The contest-front-end you see when navigating to https://atazurecontest.cloudapp.net is just a little part in the overall game. Although the code has rather the state of a sample, the architecture of the system is asynchronous by its nature to scale out a bit better. Therefore the front-end is really just accepting and storing registrations and displaying some simple web pages – not more not less. Sending emails and testing participant applications happens asynchronously in a worker as shown in the illustration below.

Architecture%20-%20Overview[1]

As you can see above, the web role accepts the requests through simple ASP.NET pages from the user. These are the following:

  • Users can register for participation.
    With that the application generates a registration token (a GUID) and stores the registration data in a Windows Azure table storage so that we can query the data, easily. Behind the scenes the following actions happen:
    -) a registration-token is generated
    -) the registration data is stored in table storage
    -) a message is added to the queue with the token and a command for the worker
    -) the worker takes the token, reads registration data and uses it to send an email.
  • Users can test their registration.
    Every test requires the user to enter the registration token – not more and not less. With this information the following actions happen behind the scenes:
    -) the web role tries to read the registration data
    -) if valid, it adds a message with the token and the validation-command to the queue
    -) the worker picks this message up and reads registration data based on the token
    -) it tries to call the service according to the token and the registration data
    -) it updates the registration data after the call succeeded or failed appropriately

In the web role, all the actions are delivered through an AJAX-web service. So you won’t find any code in the pages except JavaScript-calls to this AJAX-web service. If you are interested in how messages are added to the queue or data is added to the table storage, the AJAX-web service contains this code as well as the code for the worker role does.

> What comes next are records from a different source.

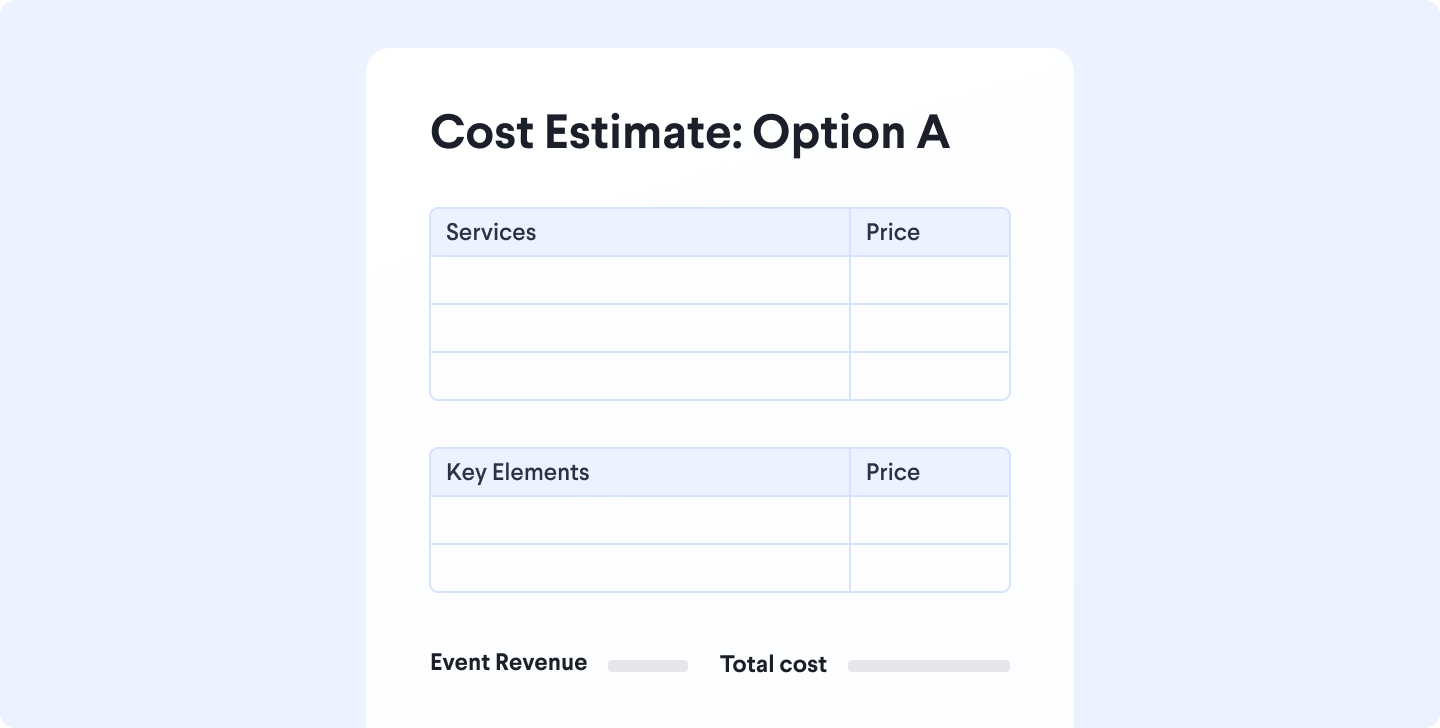The width and height of the screenshot is (1440, 728).
Task: Select the Services header cell
Action: [640, 232]
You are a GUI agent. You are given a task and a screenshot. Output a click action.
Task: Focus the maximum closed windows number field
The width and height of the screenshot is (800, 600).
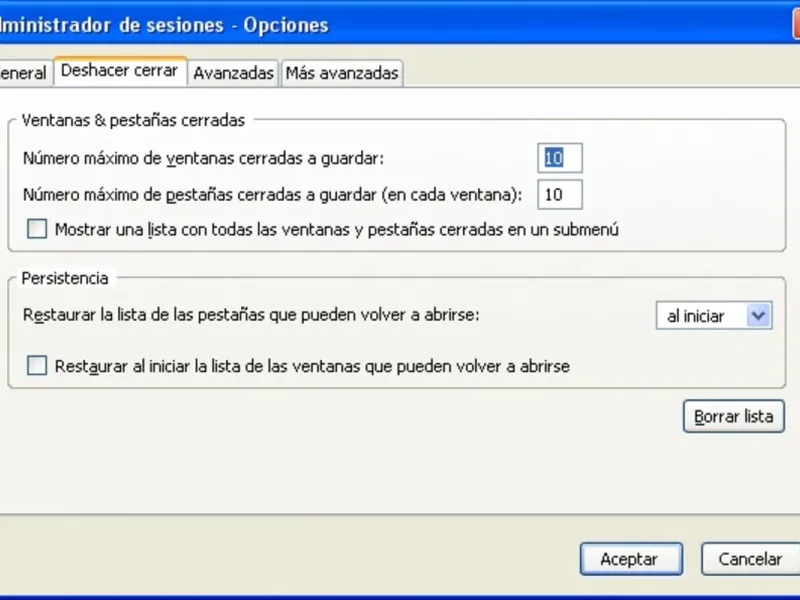560,158
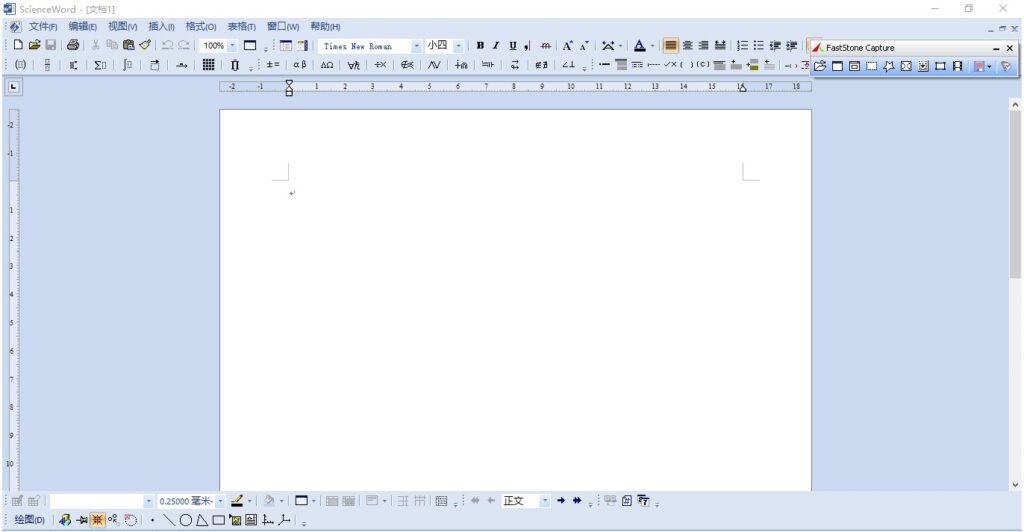Click the font color A swatch
Image resolution: width=1024 pixels, height=532 pixels.
(639, 46)
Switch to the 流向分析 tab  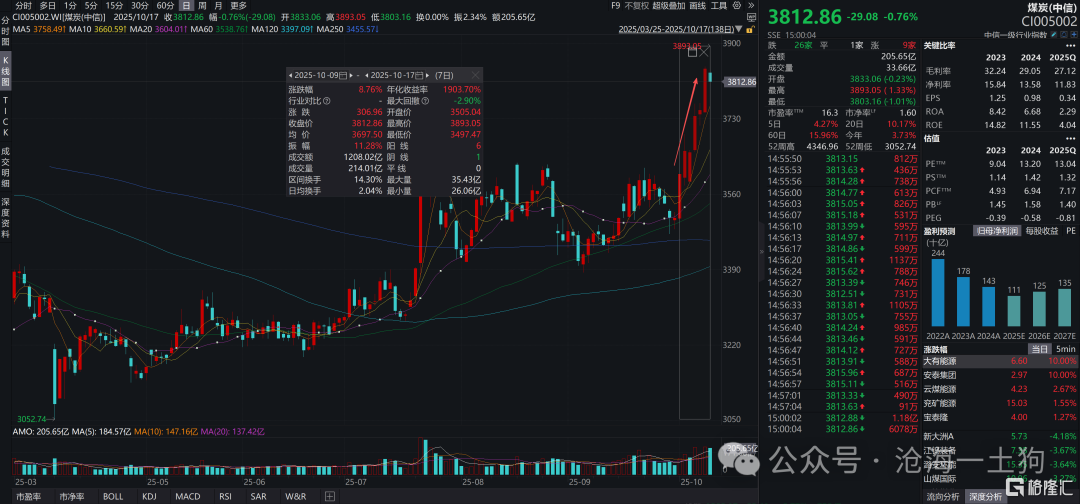click(943, 496)
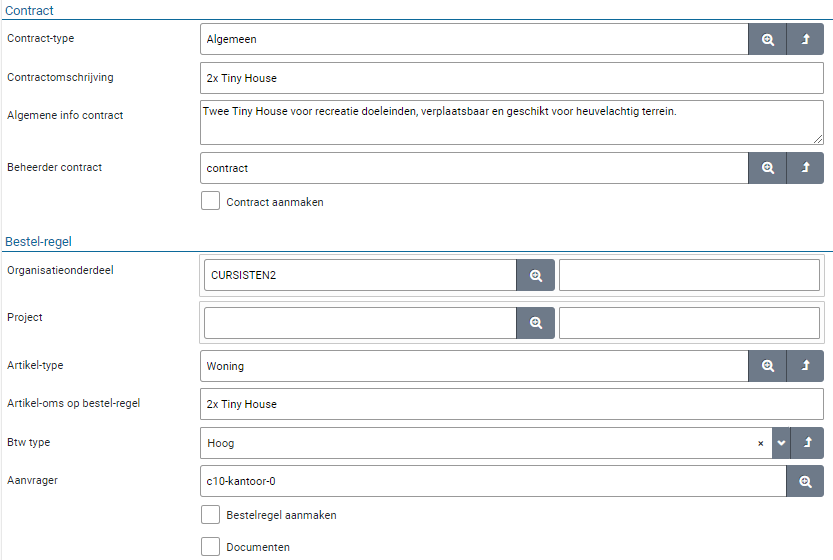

Also note the solution I’ve implemented for the content pages. I knew that our marketing department definitely will want to change some parts of the textual and graphical content of the application. These are independent of the actual application logic and application pages and therefore I’ve separated them out as stand-alone HTML pages. All these pages are stored in blob storage and whenever our marketing requires an update, I just update those simple HTML pages and upload them in blog-storage again instead of re-deploying the whole application. This is a pretty neat approach for this situation to be able to make simple textual and graphical changes quickly without the need of re-deploying the whole application (mini-mini-mini-mini CMS functionality;)).

I think the application is a pretty nice sample for leveraging the different parts of Windows Azure. Feel free downloading the source code for the contest application as well as a example of the participant-test-application and setup your own environment if you want to try something more interesting than just a hello world application:)

Download the Microsoft Austria Azure Contest Application Source Code here

Download a working and ready-to-deploy sample participant application web service here

For me it was definitely great fun building this content application, I hope it’s funny for you implementing and deploying the participant application web service, as well! Feel free sharing any feedback with me!